Solomon Islands’ sinking fate belies cheery Pacific image

A boy uses a polystyrene block as a canoe off the island of Vaghena in Choiseul province in the Solomon Islands. (Handout, only to be used with this dpa trends item. Photo credit to "Wulf Killmann / GIZ / dpa" mandatory.)

 

Honiara / DPA

Robert Satu has spent his whole life in a community near Honiara in the Solomon Islands, a South Pacific nation where steep hills often leave little space for settlements. “From the main road to the sea was more than 120 metres,” the village elder says in a documentary about the effects of climate change.
“It’s now 55 metres, half of the village is now left … The water or the sea is now pushing us up and you see the main road, we can’t move up.” “I think the best thing is we have to move out from this place. So I’m afraid,” he adds in a YouTube video in Fishing Village as the little town is named.
The Solomons, a state made up of hundreds of islands and with a population of around half a million, is a six-and-a-half hour-flight north of Sydney, Australia. “Discover the world’s best kept secret,” the country’s tourism board says invitingly, its website illustrated with pictures of pristine white beaches, azure waters and cheery locals.
The national radio station is called “Radio Happy Isles.” But the advertising belies the fact that the islands have become an unfortunate symbol of climate change.

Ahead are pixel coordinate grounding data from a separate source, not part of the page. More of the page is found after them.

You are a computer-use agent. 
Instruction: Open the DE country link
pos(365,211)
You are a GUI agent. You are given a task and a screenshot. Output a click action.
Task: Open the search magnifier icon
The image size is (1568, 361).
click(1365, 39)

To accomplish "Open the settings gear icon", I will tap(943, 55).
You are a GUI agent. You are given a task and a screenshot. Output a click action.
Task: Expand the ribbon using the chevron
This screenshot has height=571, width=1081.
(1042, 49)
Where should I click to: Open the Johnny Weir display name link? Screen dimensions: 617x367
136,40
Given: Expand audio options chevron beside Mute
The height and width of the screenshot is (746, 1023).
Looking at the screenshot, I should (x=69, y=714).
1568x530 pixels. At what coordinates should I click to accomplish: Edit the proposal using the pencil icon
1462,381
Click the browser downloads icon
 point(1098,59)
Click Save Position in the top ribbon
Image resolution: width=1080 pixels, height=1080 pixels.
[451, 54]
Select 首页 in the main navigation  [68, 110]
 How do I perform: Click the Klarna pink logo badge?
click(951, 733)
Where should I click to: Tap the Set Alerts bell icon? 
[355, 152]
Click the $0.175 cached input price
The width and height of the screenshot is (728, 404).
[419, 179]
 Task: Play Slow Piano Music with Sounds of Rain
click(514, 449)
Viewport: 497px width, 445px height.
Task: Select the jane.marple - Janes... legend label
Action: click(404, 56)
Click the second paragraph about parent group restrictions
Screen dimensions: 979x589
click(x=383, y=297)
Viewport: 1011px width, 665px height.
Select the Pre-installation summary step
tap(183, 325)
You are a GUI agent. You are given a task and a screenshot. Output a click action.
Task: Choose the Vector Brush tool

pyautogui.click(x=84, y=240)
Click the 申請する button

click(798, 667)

Earlier this year, scientists from the University of Queensland in Australia said they had documented for the first time the loss of five reef islands in the remote Solomons due to rising sea levels and coastal erosion.
The study published in Environmental Research Letters said that another six islands had been severely eroded. The five missing islands of between one and five hectares were not inhabited, but had supported “dense tropical vegetation” that was at least 300 years old, according to the Australian scientists.
On the islands of Nuatambu, home to 25 families, 11 houses have been washed away since 2011. “This is the first scientific evidence … that confirms the numerous anecdotal accounts from across the Pacific of the dramatic impacts of climate change on coastlines and people,” the researchers, led by Simon Albert, wrote on The Conversation. “For the past 20 years, the Solomon Islands have been a hotspot for sea-level rise. Here the sea has risen at almost three times the global average, around 7-10 mm per year since 1993.”
“Fishermen used to cut back the mangroves on the islands’ coasts to be able to land better, and planted crops in the forests,” Wulf Killmann, the director of the climate change programme at Germany’s international development contractor GIZ.
“That was OK when the conditions were reliable and the population was manageable.” Mangroves are trees that grow in salty mud at the sea edge, creating mudflats that protect the land from erosion.
But climate change has brought some devastating consequences: coastal erosion as storms become more unpredictable; coral reefs dying as water temperatures rise, and because of that fish stocks depleting; heavier rainfall, which causes landslides inland. The dwindling resources have to feed a rapidly growing population. GIZ is working on several projects on the island of Choiseul. Different types of tubers such as taro, yams, manioc and sweet potatoes which don’t die from excessive rainfall are being planted in nurseries, according to Killmann.
Lines of tough grass are being planted across steep hillsides so that they catch earth dislodged by heavy rains and form natural terraces which can then host bigger plants.
Vertical ropes are being placed around the coast with a weight at one end and a buoy on the surface of the ocean. Plankton gathers around the rope and that in turn attracts fish that no longer have reefs as food sources.
Climate change will only be stopped by the reduction of damaging emissions, says Killmann. But if it happens anyway, programmes like those on the Solomons are needed to help people adapt to the tougher world climate change will leave them to cope with. “The results are promising,” he adds.